_Data provided_:
============================================================
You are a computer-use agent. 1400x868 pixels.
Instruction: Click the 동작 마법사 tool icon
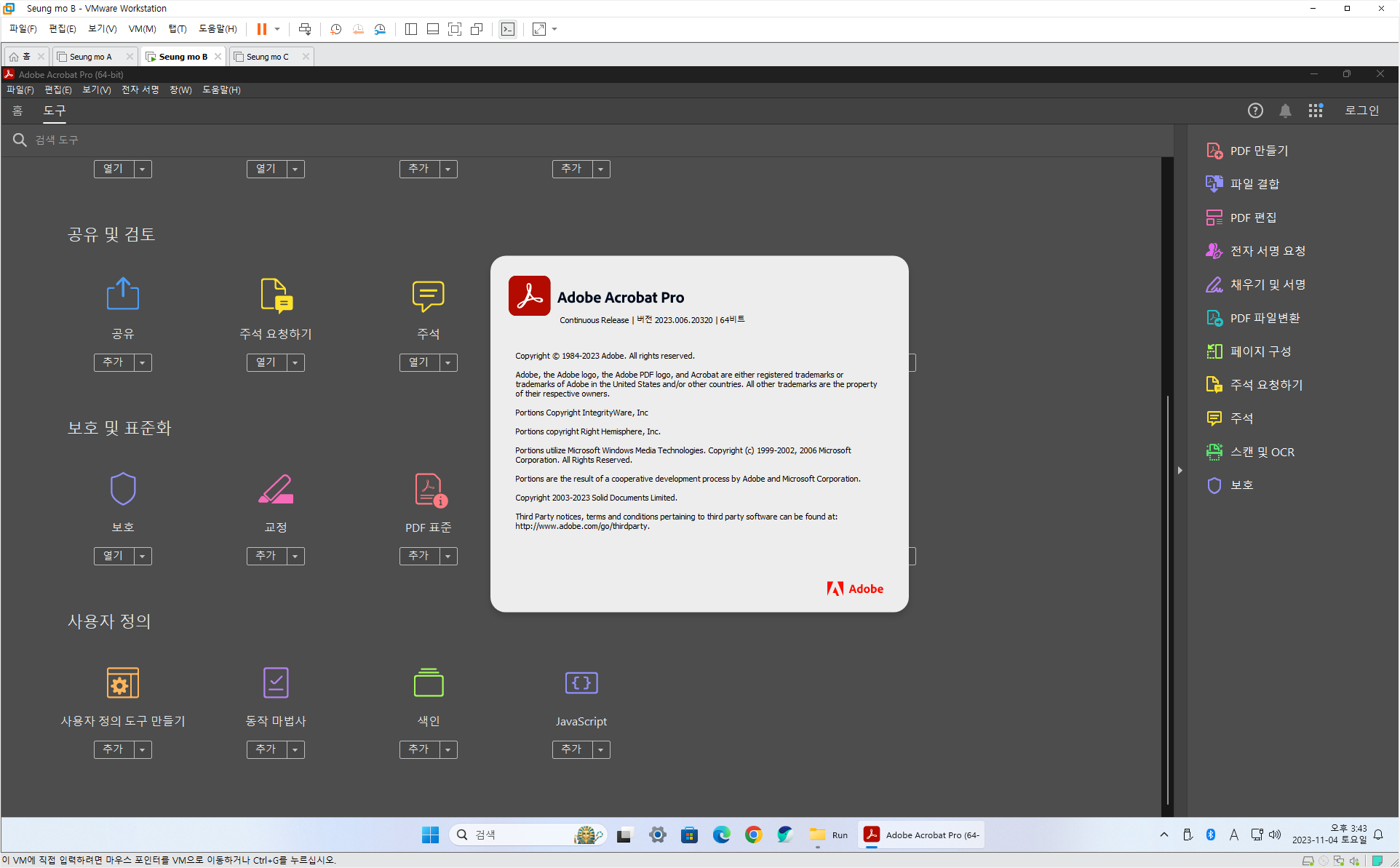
============================================================
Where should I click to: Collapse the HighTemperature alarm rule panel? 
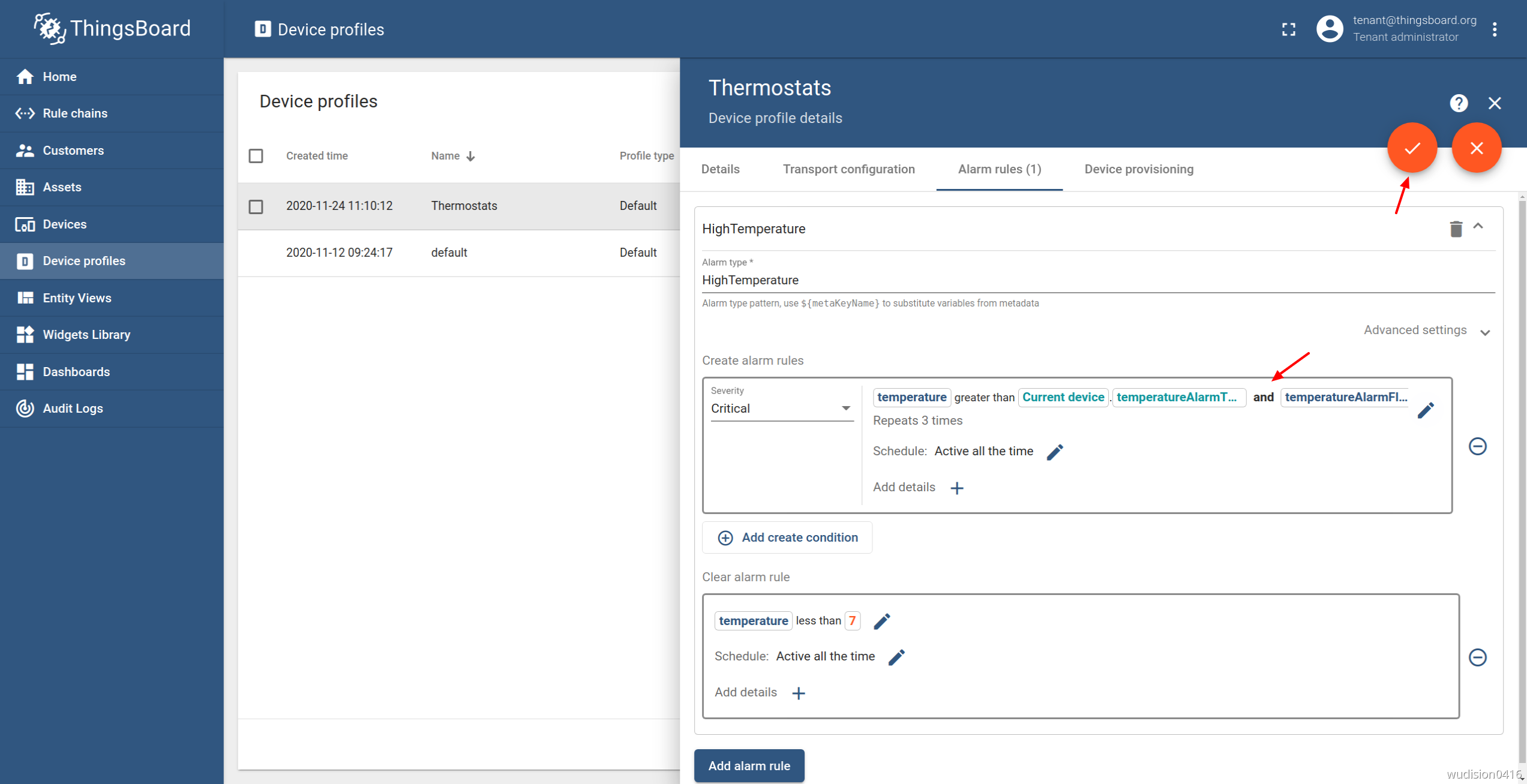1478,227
============================================================
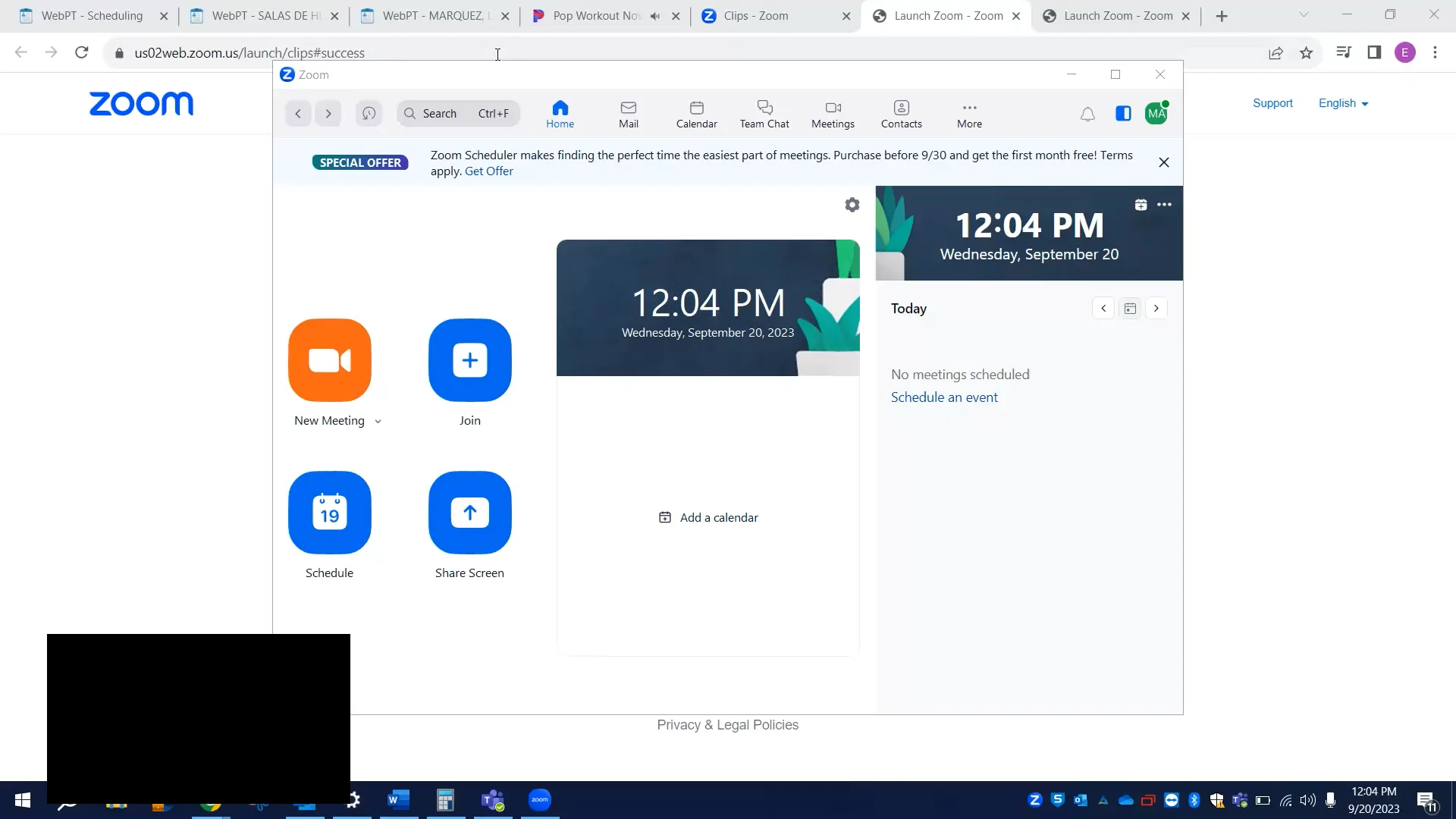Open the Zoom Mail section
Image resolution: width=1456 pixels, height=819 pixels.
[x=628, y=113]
============================================================
_What the task requires_: Looking at the data above, write out exactly the lines that start at the one containing "You are a computer-use" and end at the one containing "Instruction: Click the 동작 마법사 tool icon"; include both and nothing beyond.

_Task response_:
You are a computer-use agent. 1400x868 pixels.
Instruction: Click the 동작 마법사 tool icon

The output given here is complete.